Depuis 2002, au moins 48 soldats se sont suicidés à leur retour d'Afghanistan, a appris La Presse. Un chiffre alarmant, juge un chercheur qui croit que ce n'est que la pointe de l'iceberg, puisque les Forces armées canadiennes écartent certaines données.

Entre 2001 et 2014, près de 40 000 militaires ont été déployés en Afghanistan. Officiellement, 158 soldats sont morts en devoir. Mais le bilan réel est plus élevé et pourrait encore s'alourdir.

Certains des soldats qui ont pris part à la mission - au moins 48, selon des documents obtenus par la Loi sur l'accès à l'information - se sont depuis suicidés. Cela représente le quart de tous les suicides survenus depuis 2002 parmi les membres réguliers des forces et les réservistes.

«C'est un chiffre élevé, c'est 48 de trop», affirme le psychologue clinicien Alain Brunet, professeur agrégé au département de psychiatrie de l'Université McGill et vice-président de l'International Society for Traumatic Stress Studies. Il précise que même si ces soldats ont été déployés, on ne peut cependant présumer que l'Afghanistan est directement responsable de leur suicide.

Selon une de ses recherches, publiée en septembre dernier dans le Canadian Journal of Psychiatry, les déploiements augmentent le risque de souffrir d'un stress post-traumatique, et que ce stress augmente les idéations et les tentatives de suicide.

«Chez les gens qui souffraient ou avaient souffert de stress post-traumatique, le risque de poser un geste suicidaire était multiplié par 32, c'est assez hallucinant», explique-t-il.

«Quand on regarde le déploiement, le stress post-traumatique et le risque de suicide, le lien apparaît très clairement», poursuit-il.

La publication des conclusions du Dr Brunet a aussi suscité des réactions au sein des Forces armées. «Ils ont répliqué... les gros bonnets de l'armée et des anciens combattants m'ont écrit pour essayer de minimiser mes conclusions. Ils rejettent les chiffres et l'interprétation qu'on en fait», explique-t-il.

Données incomplètes

Le psychologue estime par ailleurs que le nombre de suicides chez les militaires déployés est plus élevé que dans les données des Forces armées, un avis partagé par Philip Ralph, directeur de programme pour Wounded Warriors Canada, qui offre de l'aide psychologique aux militaires et anciens combattants.

«Les Forces ne calculent que les membres en service.

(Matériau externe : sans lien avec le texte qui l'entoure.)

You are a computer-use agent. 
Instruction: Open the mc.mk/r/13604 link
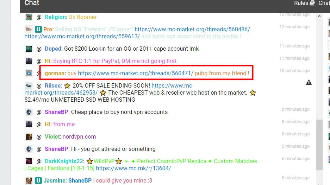click(x=133, y=168)
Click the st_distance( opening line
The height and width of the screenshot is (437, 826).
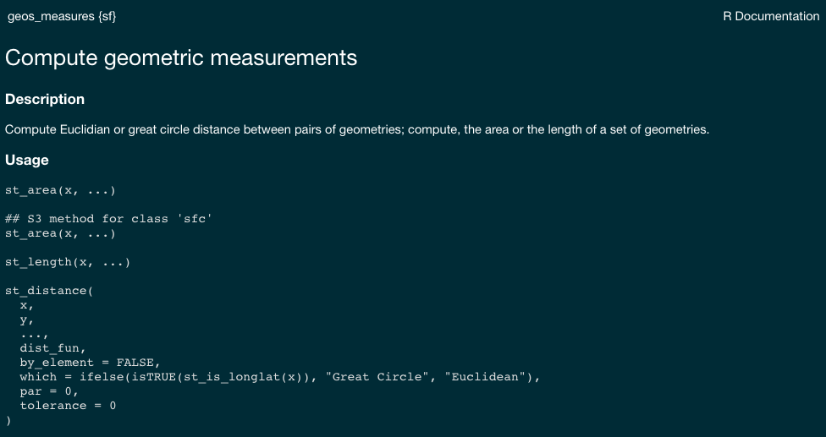click(49, 291)
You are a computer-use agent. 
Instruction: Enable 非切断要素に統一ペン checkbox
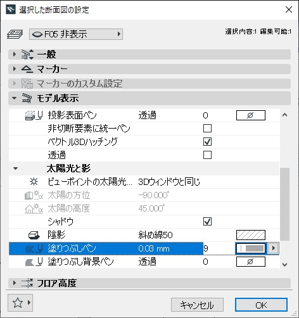pyautogui.click(x=207, y=129)
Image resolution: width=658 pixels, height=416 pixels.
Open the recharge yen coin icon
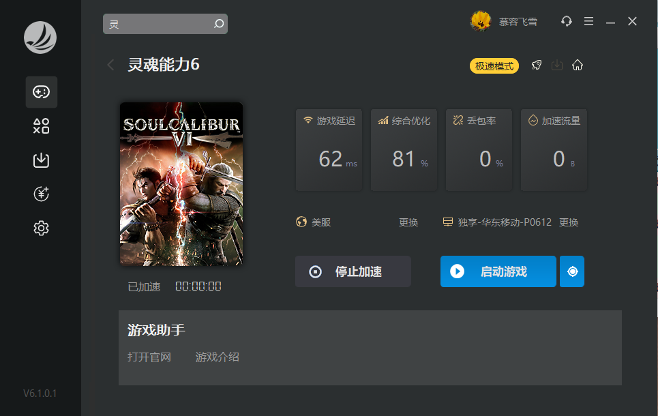41,194
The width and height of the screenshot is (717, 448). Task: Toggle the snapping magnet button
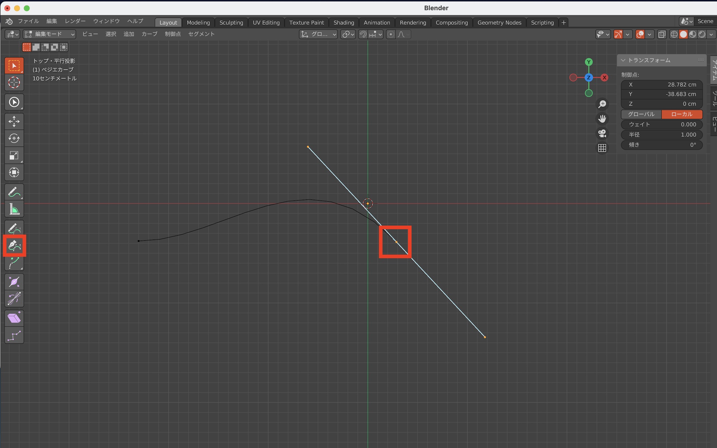[363, 34]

Les milliers de soldats qui sont libérés à leur retour d'Afghanistan pour des raisons médicales, les anciens combattants ou certains réservistes ne sont pas comptabilisés dans leurs statistiques», explique M. Ralph.

«On se retrouve avec un panier percé où le risque suicidaire est sous-estimé», ajoute le Dr Brunet.

M. Ralph précise que la vaste majorité des militaires qui viennent chercher de l'aide auprès de Wounded Warriors ont été déployés en Afghanistan, mais aussi au Rwanda, en Somalie ou encore en Bosnie.

Par ailleurs, on compte maintenant 183 suicides dans les Forces depuis 2002, ce qui est plus élevé que le nombre de morts au combat en Afghanistan.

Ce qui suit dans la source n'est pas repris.